→ **Directive A**
Say whether each statement agrees with the BemaGANv2 abstract, answering yes or no and quoting the deciding words from it: (i) BemaGANv2 puts the AMP module in place of the generator's ResBlocks; (ii) the Multi-Envelope Discriminator was borrowed from earlier work by other researchers; (iii) the Snake activation function is applied inside the Multi-Resolution Discriminator.
→ **Directive B**
Reproduce the part of the BemaGANv2 abstract starting at "Built upon the" and ending at "model periodic structures.", word for word.

→ **Extract provided**
Abstract:
This paper presents a tutorial-style survey and implementation guide of BemaGANv2, an advanced GAN-based vocoder designed for high-fidelity and long-term audio generation.
Long-term audio generation is critical for applications in Text-to-Music (TTM) and Text-to-Audio (TTA) systems, where maintaining temporal coherence, prosodic consistency, and harmonic structure over extended durations remains a significant challenge.
Built upon the original BemaGAN architecture, BemaGANv2 incorporates major architectural innovations by replacing traditional ResBlocks in the generator with the Anti-aliased Multi-Periodicity composition (AMP) module, which internally applies the Snake activation function to better model periodic structures.
In the discriminator framework, we integrate the Multi-Envelope Discriminator (MED), a novel architecture we proposed, to extract rich temporal envelope features crucial for periodicity detection.
Coupled with the Multi-Resolution Discriminator (MRD), this combination enables more accurate modeling of long-range dependencies in audio.

→ **Dataset extract**
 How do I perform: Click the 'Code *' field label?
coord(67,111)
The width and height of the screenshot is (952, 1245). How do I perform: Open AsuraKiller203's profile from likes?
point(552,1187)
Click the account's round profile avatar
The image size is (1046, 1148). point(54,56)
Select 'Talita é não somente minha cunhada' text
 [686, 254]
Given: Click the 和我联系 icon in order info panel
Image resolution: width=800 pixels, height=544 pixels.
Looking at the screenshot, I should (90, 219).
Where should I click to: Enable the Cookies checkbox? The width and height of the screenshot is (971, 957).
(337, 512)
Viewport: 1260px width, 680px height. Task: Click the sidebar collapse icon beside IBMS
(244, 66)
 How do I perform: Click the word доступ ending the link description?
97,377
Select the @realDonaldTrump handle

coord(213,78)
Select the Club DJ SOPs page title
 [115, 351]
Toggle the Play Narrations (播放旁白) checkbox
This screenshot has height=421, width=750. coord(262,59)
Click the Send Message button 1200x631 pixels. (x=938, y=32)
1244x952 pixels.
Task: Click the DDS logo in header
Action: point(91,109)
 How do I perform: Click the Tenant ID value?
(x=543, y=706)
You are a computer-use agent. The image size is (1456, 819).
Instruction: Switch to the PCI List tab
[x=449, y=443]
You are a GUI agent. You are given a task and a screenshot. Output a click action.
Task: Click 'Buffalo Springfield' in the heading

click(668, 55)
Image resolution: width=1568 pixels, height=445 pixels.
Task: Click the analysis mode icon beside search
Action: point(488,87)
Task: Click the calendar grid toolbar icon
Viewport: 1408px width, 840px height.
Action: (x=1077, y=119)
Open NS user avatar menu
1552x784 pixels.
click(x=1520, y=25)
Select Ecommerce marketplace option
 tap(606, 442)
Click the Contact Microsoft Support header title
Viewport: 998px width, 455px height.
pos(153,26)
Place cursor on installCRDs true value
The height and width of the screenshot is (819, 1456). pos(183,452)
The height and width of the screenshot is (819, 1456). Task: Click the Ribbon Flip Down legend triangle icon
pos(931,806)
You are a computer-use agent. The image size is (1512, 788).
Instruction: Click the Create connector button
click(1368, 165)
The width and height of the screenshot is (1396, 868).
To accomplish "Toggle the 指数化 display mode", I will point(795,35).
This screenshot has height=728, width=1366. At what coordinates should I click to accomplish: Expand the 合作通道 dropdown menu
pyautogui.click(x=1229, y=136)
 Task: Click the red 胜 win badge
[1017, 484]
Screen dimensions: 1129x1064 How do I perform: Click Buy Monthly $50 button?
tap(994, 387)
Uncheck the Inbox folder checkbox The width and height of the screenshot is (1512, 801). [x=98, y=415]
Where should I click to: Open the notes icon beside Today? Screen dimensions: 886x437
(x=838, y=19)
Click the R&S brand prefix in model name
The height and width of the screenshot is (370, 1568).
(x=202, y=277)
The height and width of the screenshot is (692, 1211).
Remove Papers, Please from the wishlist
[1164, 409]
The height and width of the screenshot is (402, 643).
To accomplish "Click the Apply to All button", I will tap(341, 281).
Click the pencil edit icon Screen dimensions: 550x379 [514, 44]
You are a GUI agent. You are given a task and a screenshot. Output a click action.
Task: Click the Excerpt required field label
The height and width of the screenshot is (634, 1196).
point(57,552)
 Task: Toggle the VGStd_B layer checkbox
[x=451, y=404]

→ **Task result A**
(i) Yes: "replacing traditional ResBlocks in the generator with the Anti-aliased Multi-Periodicity composition (AMP) module"
(ii) No: "a novel architecture we proposed"
(iii) No: "(AMP) module, which internally applies the Snake activation function"

→ **Task result B**
Built upon the original BemaGAN architecture, BemaGANv2 incorporates major architectural innovations by replacing traditional ResBlocks in the generator with the Anti-aliased Multi-Periodicity composition (AMP) module, which internally applies the Snake activation function to better model periodic structures.